January 26th, 2002

Felix- to the left

the briliant words of my friend jessica...you are amazing.

Depression.....


There are a few things I really hate about this disease. 1) I hate it when people tell me to cheer up. You have NO idea what I'm going through, where do you get the right to tell me to cheer up? That seriously irates me. Especially when family tells me that. 2) I hate the ups and downs. One minute I can be high as a kite, the next, I'm hitting rock bottom, fighting the tears. I can't stand that. 3) How people, many people, can be so ignorant to this disease. Yes, that's right, it's a disease. It's something I'm going to have to live with for the rest of my life. 4) I hate when people don't see how hard I'm trying. I'm really trying hard here, I'm trying to get through this, to break through the darkness into the light. But it's hard and many times I want to give up. I don't have much support around here, I mean, Tiff, you know what my family is like. I don't have that support system with them. And I never will. It's hard to do this by myself. And people just don't understand.
Guess I just wanted to get that off my chest.

thanks jess.
Felix- to the left

whatever you say...

i just realized how totally fucking awsome bush is. they were the first concert i ever went to. i wish i could see them again.

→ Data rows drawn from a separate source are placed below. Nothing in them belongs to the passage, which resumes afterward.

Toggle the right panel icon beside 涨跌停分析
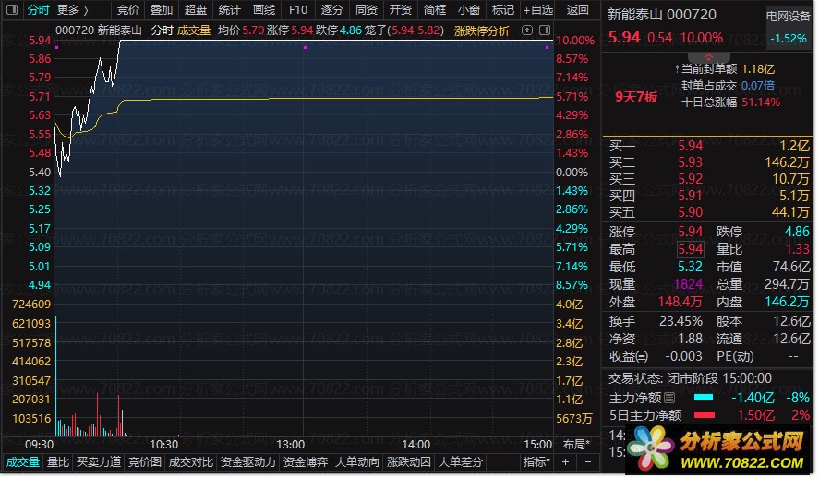The width and height of the screenshot is (819, 478). 544,30
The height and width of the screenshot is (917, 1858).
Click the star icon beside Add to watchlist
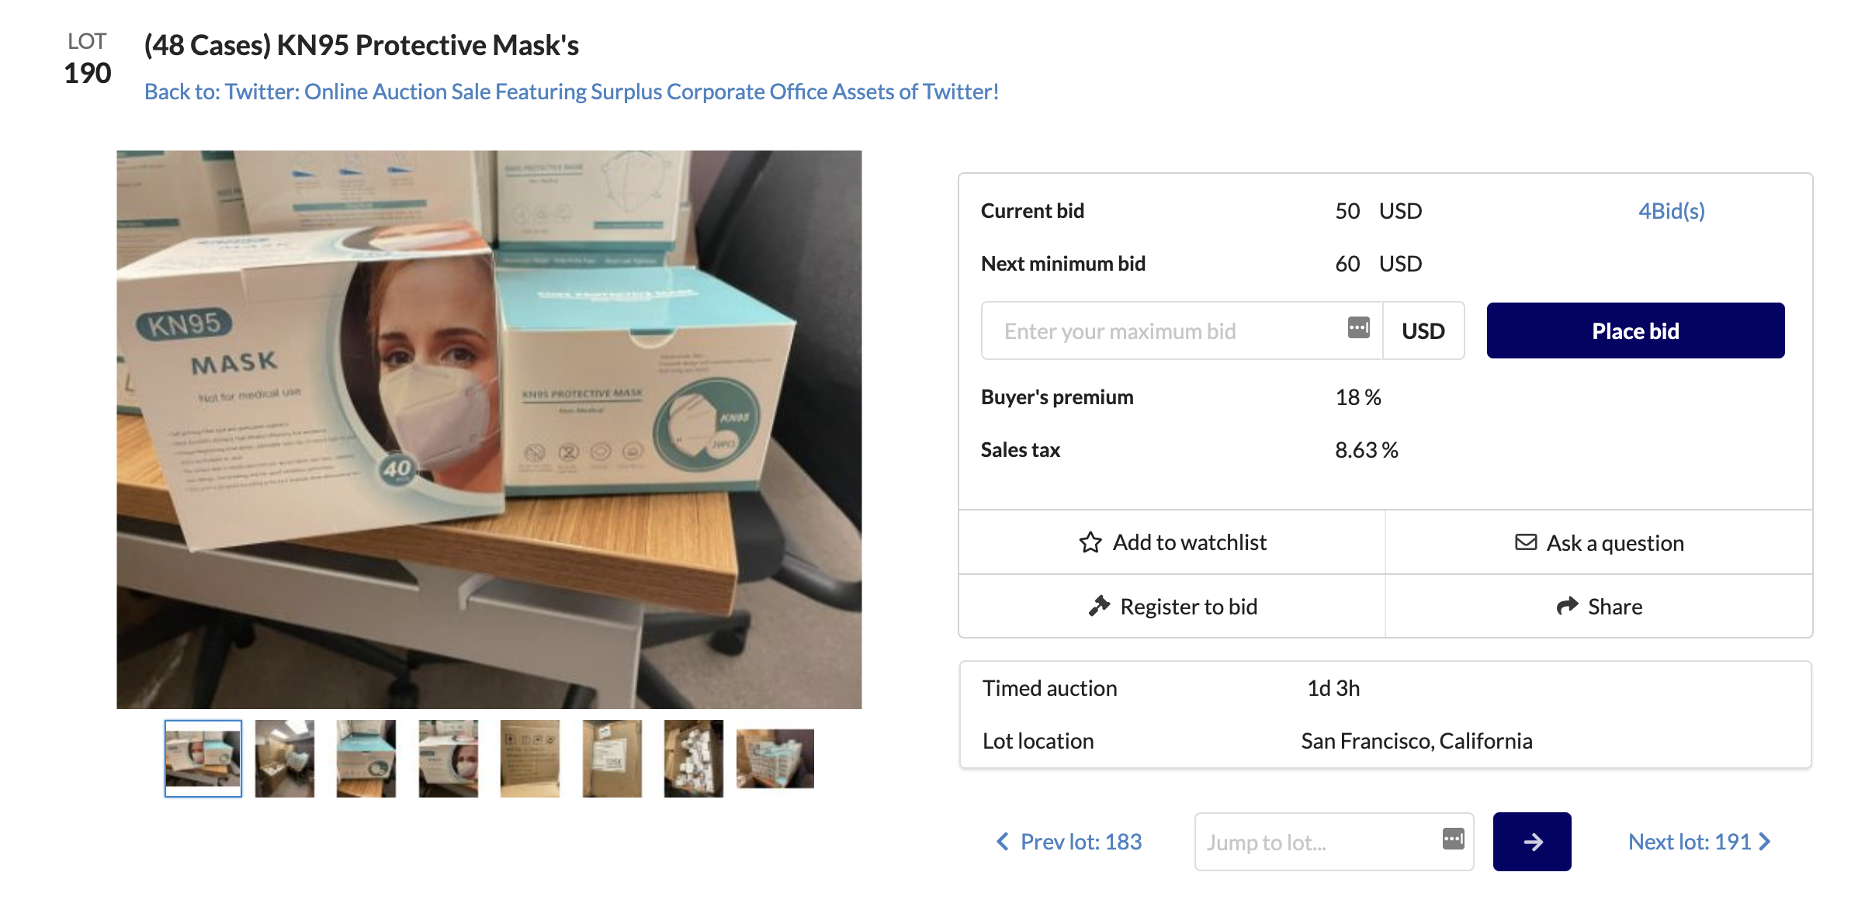tap(1090, 542)
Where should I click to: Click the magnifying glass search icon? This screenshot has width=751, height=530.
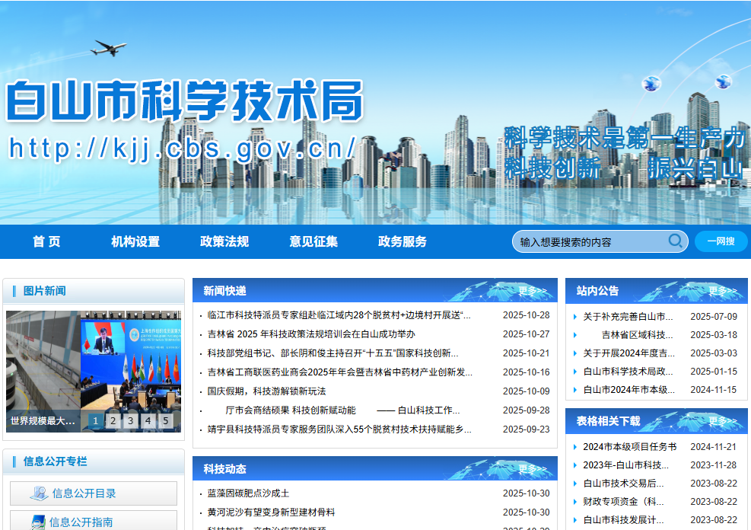pos(675,241)
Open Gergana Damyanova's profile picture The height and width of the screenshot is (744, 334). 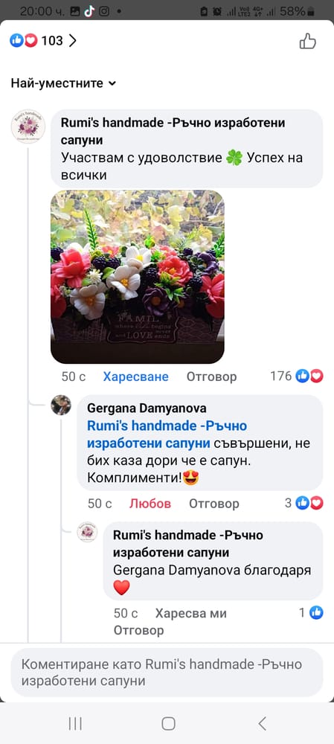(x=61, y=405)

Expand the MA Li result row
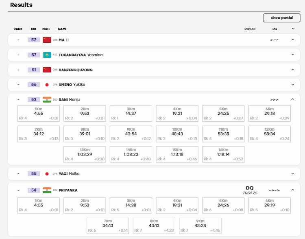[293, 40]
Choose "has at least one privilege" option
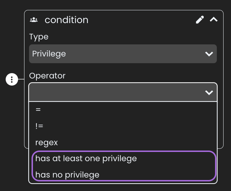The width and height of the screenshot is (231, 191). pyautogui.click(x=86, y=158)
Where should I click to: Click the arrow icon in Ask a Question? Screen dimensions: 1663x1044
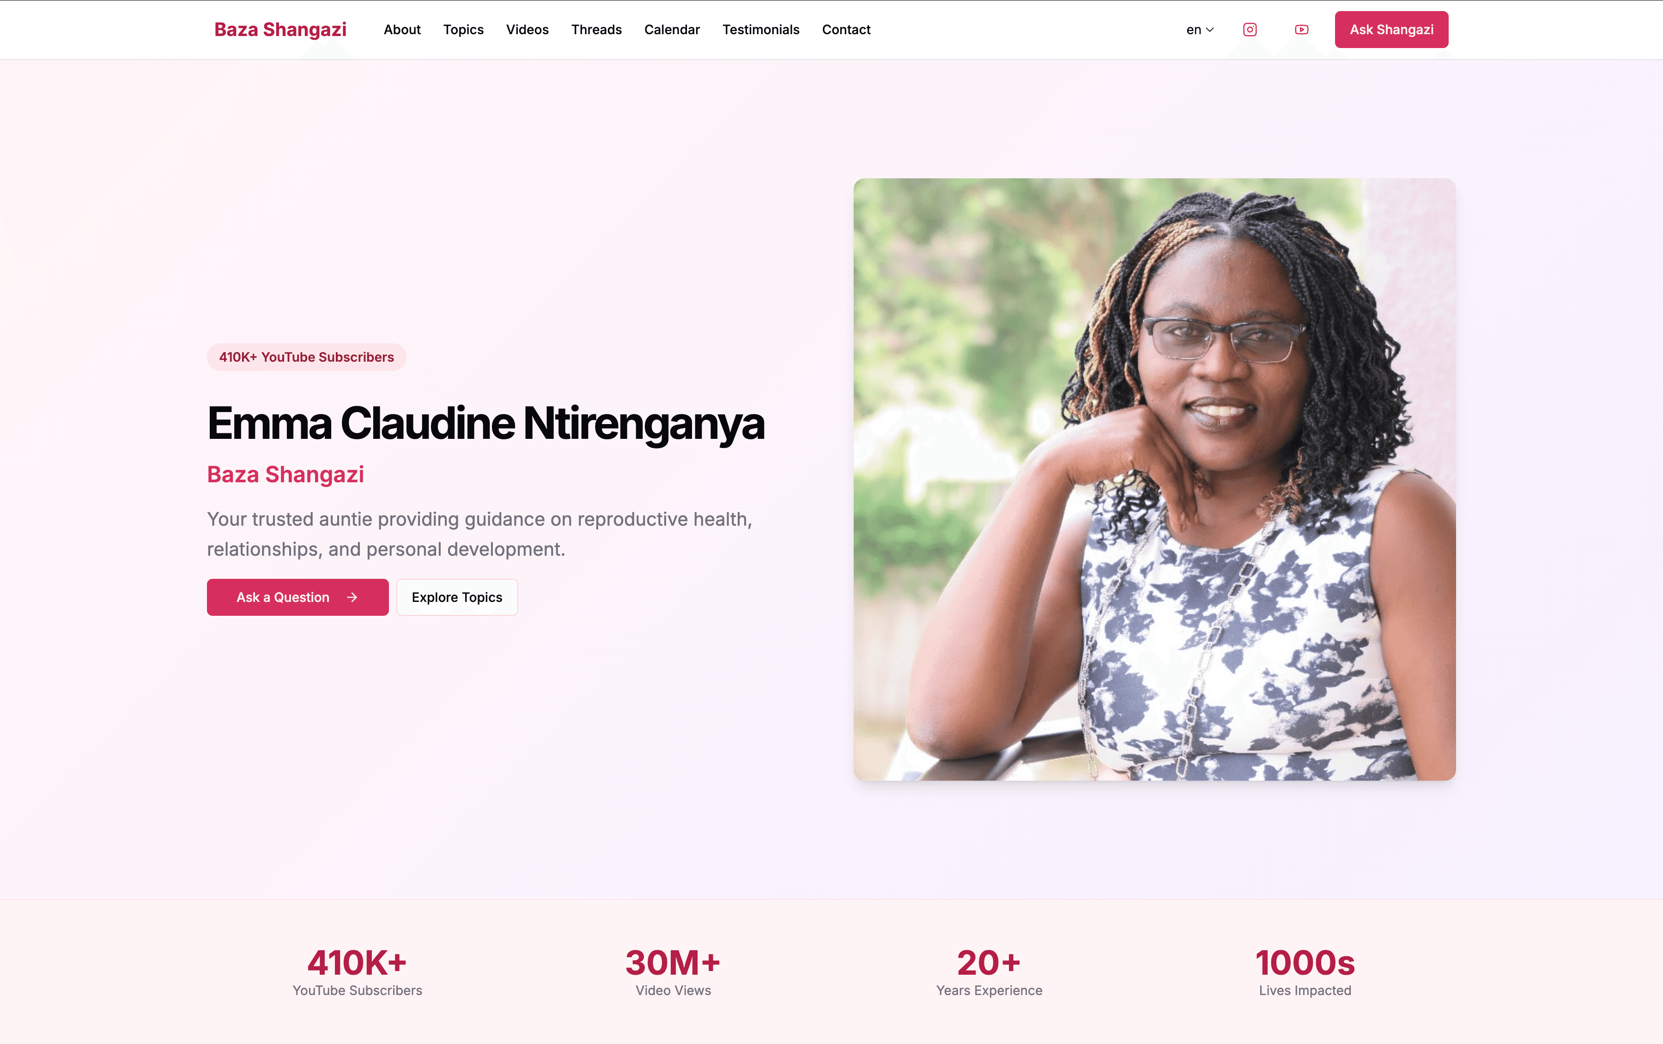point(352,597)
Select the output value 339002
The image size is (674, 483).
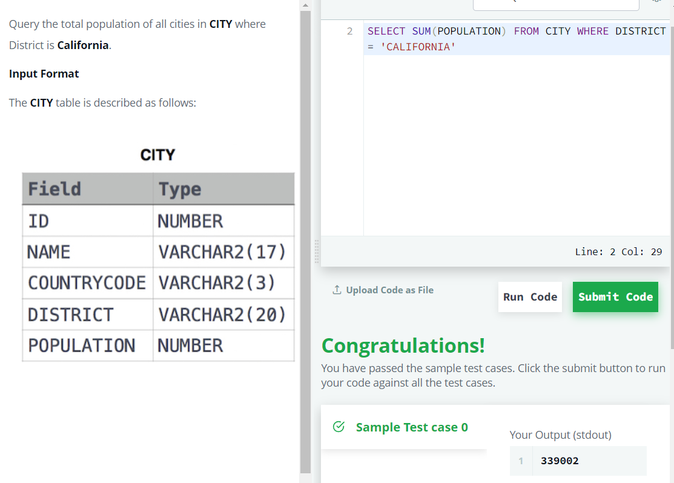coord(558,461)
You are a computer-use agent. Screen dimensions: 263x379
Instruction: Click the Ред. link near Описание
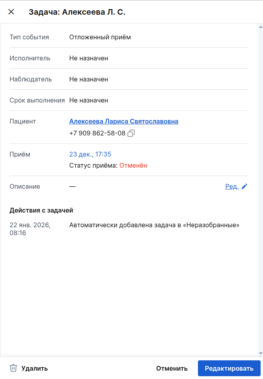pyautogui.click(x=232, y=186)
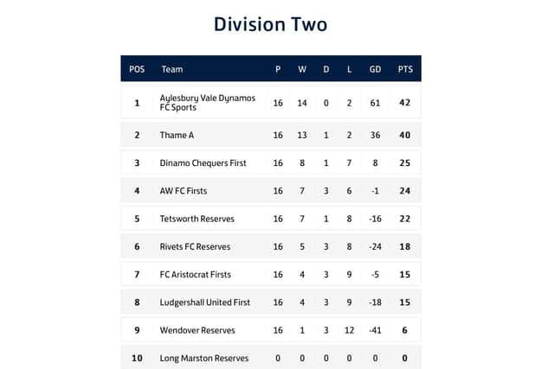This screenshot has width=554, height=369.
Task: Select the PTS column header
Action: (x=405, y=69)
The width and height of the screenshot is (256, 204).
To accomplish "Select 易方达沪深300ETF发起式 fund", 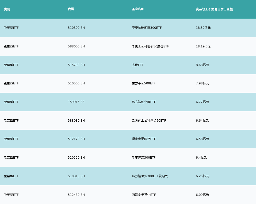I will pos(150,176).
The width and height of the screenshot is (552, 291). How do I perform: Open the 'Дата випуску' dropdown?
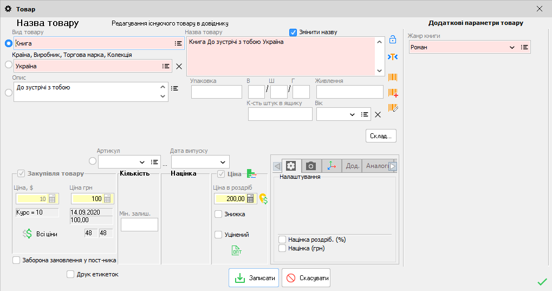click(x=223, y=162)
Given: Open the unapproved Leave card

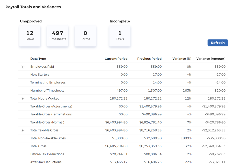Looking at the screenshot, I should (x=30, y=36).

today was strange. I went out last night and dude i have NEVER been that wasted in my entire life. iwas complettly gone. it was amazing. then when i got back i was in the room with michelle trying to convincce her to do it with me lol and then i passed out. today i felt like total crap. i was throwing up all morning. yuck. then i went to eat with josh and andrea.

now me andrea and lil are gonna go see a walk to remember. ahh shane west. i am so excited. i wanna bring it home with me lol.